11 October 2018: There was a reported meeting this week in Beijing between Chinese and European Union trade officials about changes to the World Trade Organisation (“WTO”). We’re still waiting to hear outcomes of the meeting, which follows change proposals and continued negotiations between WTO members.
Trump Trade Wars
8 October 2018: The United States-Mexico-Canada Agreement (“USMCA”), a remodelling of the North American Free Trade Agreement (“NAFTA”), has serious implications for data privacy and usage for consumers in those countries and around the world according to Michael Geist in a Washington Post article.
4 October 2018: Investor-State Dispute Settlement (ISDS) provisions in trade deals enable foreign investors to bypass national courts and sue governments in international tribunals if they can argue that a change in law or policy has harmed their investment.
The revamped NAFTA agreement between the US, Mexico and Canada, now called the United States-Mexico-Canada Agreement, will phase out ISDS between the US and Canada altogether after three years. The deal also limits the scope for ISDS cases between the US and Mexico to cases of direct government takeover of assets.
24 September 2018: Trade wars are intensifying today between the US and China in the lead up to early November mid-term Congressional elections.
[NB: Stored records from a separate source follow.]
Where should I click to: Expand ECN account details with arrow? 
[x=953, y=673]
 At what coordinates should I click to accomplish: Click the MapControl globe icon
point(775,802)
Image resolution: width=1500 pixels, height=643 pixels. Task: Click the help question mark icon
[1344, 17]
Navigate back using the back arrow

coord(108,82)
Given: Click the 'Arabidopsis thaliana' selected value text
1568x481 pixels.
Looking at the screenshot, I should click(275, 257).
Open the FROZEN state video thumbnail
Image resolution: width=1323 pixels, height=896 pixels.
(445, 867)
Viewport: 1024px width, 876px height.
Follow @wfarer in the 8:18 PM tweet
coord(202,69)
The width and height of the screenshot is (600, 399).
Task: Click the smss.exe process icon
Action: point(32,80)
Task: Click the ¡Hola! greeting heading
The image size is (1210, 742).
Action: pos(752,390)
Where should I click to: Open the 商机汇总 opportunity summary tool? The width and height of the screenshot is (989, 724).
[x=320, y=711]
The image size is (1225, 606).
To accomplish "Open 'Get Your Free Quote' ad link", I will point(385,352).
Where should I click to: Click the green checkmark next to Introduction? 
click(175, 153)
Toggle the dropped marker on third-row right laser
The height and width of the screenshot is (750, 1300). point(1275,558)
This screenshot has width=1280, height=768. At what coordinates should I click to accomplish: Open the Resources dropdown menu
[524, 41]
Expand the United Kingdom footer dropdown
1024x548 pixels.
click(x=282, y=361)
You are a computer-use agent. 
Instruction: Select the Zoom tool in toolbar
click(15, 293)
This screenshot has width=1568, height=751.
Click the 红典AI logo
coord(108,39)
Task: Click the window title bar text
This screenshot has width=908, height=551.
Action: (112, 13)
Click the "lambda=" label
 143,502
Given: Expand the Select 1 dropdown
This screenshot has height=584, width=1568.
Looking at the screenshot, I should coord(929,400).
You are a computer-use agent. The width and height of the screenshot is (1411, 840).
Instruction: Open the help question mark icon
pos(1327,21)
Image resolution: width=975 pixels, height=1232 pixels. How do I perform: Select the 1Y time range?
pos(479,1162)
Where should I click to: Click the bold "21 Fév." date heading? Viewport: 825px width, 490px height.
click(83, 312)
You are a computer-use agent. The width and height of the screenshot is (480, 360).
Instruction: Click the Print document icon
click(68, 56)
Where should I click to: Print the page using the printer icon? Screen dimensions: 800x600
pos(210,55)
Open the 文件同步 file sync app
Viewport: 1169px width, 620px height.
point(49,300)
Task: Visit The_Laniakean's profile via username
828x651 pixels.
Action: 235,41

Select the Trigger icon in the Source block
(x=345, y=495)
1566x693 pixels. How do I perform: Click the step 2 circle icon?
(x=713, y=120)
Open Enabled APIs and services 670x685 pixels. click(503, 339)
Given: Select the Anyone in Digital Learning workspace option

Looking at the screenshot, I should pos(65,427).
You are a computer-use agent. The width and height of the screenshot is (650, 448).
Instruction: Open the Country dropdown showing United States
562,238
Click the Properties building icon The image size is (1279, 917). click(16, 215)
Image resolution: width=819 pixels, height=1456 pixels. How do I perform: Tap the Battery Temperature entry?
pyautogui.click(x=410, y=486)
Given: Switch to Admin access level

As the US tries to gain domestic political advantage, the latest round of retaliatory measures between the world’s largest economies will mean repercussions for workers around the world, who are already most disadvantaged by unfair trading systems.
July 25, 2018: The US Trump administration is escalating its America First strategy of using its power as the world’s strongest economy to get more benefits for US corporations from individual trading partners, in the hope of domestic political advantage in the mid-term Congressional elections due in November 2018. But there are long-term consequences for the global economy and the global trading system.
March 26, 2018: US trade policy has become more dangerously unilateral and contradictory.
US President Trump threatened on March 23 to impose tariffs on US$60 billion of Chinese exports to the US after a “consultation” period. This is also linked to US strategic and military competition with China. China has threatened to retaliate with its own tariffs on US goods, resulting in a trade war and economic instability. Global stock markets plunged in response to the news.
March 19, 2018: Jim Stanford from the Australia Institute writes in The Guardian that Trump’s unilateral and xenophobic approach to trade policy is dangerous and could lead to trade conflict. He argues we need an alternative to both Trump’s unilateralism and to corporate-dominated trade deals like the TPP.